Главным сюжетом блокадной личностной реализации является борьба за выживание близких (для Островской – матери, брата, кота, агонии которого посвящены исступленно-нежные страницы) в результате столкновения с двойным кольцом внешних обстоятельств – нацистской блокады и весьма небесспорных мер, предпринятых советским государством по преодолению этой блокады. В попытке восстановления контекста, чтобы «звено встретилось с недостающими», нельзя не указать, что эта коллизия описана в большинстве блокадных текстов.

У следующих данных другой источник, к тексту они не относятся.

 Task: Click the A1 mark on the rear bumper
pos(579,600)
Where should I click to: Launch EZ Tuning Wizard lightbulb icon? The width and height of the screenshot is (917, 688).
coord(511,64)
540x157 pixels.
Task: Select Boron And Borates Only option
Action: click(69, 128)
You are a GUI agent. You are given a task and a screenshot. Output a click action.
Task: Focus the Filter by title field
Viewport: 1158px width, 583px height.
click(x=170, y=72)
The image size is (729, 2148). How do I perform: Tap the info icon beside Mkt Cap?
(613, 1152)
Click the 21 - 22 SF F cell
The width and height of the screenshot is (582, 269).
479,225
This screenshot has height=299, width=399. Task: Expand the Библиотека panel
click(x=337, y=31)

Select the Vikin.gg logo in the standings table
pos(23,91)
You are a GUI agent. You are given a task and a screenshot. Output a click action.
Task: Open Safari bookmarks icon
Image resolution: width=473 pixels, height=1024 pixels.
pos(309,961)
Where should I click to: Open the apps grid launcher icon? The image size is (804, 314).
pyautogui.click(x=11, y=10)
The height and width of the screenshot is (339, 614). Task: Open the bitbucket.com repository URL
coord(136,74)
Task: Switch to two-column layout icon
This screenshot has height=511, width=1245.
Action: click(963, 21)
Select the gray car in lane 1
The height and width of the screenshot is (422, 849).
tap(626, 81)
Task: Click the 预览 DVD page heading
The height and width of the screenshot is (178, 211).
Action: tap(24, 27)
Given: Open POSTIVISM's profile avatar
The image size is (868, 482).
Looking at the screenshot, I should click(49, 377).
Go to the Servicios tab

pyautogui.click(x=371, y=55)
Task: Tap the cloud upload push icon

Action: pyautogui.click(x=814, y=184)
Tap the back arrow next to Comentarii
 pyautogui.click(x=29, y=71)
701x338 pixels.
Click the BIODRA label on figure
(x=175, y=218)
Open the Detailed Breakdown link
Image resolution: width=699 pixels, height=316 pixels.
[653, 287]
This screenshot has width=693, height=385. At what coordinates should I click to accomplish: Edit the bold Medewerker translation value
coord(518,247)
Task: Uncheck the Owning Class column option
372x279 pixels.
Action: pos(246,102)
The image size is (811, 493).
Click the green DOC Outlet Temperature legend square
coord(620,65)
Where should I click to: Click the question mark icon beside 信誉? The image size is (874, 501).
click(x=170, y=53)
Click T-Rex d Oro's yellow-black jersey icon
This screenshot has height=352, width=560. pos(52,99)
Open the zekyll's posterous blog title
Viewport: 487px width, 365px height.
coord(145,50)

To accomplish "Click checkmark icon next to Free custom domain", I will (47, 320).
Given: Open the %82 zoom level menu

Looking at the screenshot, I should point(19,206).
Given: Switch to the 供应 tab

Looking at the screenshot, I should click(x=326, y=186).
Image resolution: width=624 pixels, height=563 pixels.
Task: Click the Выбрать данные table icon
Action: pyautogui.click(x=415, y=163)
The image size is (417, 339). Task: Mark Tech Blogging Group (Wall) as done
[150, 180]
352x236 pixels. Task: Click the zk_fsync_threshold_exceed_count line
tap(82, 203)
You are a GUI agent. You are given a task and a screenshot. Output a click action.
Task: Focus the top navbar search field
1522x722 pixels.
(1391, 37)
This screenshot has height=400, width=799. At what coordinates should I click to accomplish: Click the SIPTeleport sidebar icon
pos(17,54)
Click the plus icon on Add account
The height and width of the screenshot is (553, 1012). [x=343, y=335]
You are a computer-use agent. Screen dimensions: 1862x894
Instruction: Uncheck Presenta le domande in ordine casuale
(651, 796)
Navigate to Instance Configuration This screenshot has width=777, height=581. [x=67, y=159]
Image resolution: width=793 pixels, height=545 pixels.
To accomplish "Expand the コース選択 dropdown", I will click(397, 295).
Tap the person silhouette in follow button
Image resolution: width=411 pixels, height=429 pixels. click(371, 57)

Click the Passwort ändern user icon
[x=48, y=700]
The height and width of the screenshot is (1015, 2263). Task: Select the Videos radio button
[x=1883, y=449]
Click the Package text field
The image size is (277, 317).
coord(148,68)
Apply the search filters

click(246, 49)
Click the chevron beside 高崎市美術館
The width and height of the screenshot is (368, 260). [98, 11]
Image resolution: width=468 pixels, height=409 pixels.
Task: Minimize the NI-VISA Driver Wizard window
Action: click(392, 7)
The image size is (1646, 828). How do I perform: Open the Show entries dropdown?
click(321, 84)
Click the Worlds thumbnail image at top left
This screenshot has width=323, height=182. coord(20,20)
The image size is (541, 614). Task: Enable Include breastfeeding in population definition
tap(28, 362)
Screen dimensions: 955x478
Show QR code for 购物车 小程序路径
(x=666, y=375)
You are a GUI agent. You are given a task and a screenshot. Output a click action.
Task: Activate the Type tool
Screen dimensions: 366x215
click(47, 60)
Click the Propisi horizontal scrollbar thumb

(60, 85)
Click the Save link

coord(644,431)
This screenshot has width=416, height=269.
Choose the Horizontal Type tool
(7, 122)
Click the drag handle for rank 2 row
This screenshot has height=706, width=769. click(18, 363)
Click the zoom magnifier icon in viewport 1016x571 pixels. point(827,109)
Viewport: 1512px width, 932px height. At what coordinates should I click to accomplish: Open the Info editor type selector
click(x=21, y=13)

Описана она и в самом авторитетном на сегодняшний день антропологическом анализе блокадной катастрофы семейных отношений – в «Рассказе о жалости и жестокости»[1110]
. Лидия Гинзбург со свойственным ей предпочтением социологизирующего письма письму сентиментализирующему (и здесь ее основное отличие от Островской) в контексте своих наблюдений о блокаде как механизме реализации метафор называет этот сюжет «дележом с иждивенцем»: «Если существовала формула – “делиться со своими ближними куском хлеба”, – то, оказалось, это означает разделить ли хлеб, полученный по рабочей и по иждивенческой карточке пополам или оставить себе на 100 или 200 грамм больше… И если существовала формула, что беспомощные старики-паразиты заедают жизнь молодого человека (получающего рабочую карточку), то эта формула приобретает новую этимологию – заедает, ест – съедает то, что тот мог бы съесть сам, – и совершенно новую буквальность».Сам процесс борьбы за жизнь близких, для которых постоянно необходимо добывать еду и лекарства, связан с двумя важными понятиями блокадной риторики – категориями героизма и дистрофии, находящимися в сложном парадоксальном родстве – зависимости и взаимозаменяемости. И «героизм» и «дистрофия» в официальном языке блокады являются эвфемизмами: «героизмом» идеологический аппарат называет вынужденные и отчаянные усилия горожан выжить любой ценой, а «дистрофией» называется голодная болезнь, поражающая прежде, чем убить, не только тело, но и личность. Пристально приглядываясь к этим понятиям, Островская связывает их со сходным психологическим механизмом травматического онемения чувств, приводящего к исчезновению страха: «От привычки и безразличия к человеку пришло предельное бесстрашие. Может быть, это и есть храбрость героизма, того героизма, которым кичится наш город и о котором так много говорят в газетах и по радио? Если в пассивном стоицизме можно найти что-то героическое – жития некоторых святых, – то, возможно, мы и герои. Много стоит такой героизм – от усталости, от безразличия, от окаменелости времени!» (запись от 11 ноября 1942 г.).
Островская трактует пропагандистское употребление понятия «героизм» как фанерный щит, которым власть имущие пытались прикрывать себя и «свой» город, как риторическую декорацию (а город тогда стал особенно, гротескно театрален: «…в городе стоят страшные бомбовые развалины – некоторые умно замаскированы декорациями фасадов: трагический уличный театр эпохи войны!»). Причиной этой постоянной театрализации был стыд за пережитое, который трансформировалcя и скрывалcя эвфемизмами: «Видимо, требуется смеющийся героизм смерти, бала в бомбоубежище. Начали морщить нос от запаха гнили, нищеты, голодного ужаса. – Ах, сколько ужасов! Такого не бывает у порядочных людей!.. Блокада тем и велика, что во времени шла через дорогу ужасов. И героика Ленинграда именно в том, что во имя жизни пришлось идти не только на смерть, но и на унижение голодом, грязью, дистрофией, вшами, поеданием лебеды и мокрицы, пришлось выдержать не только натиск врага, но и штурмовые колонны отупения, безумия, человеконенавистничества, преступления, обнажения от маловесомых (как оказалось) покровов элементарной культуры и элементарных основ межчеловеческого общения. Выжили, кто выжил, – побороли, встали, победили. Но все это – было? Было. А человек стыдится срама своего и горе в прошлом любит только красивое, достойное и его поднимающее и оправдывающее».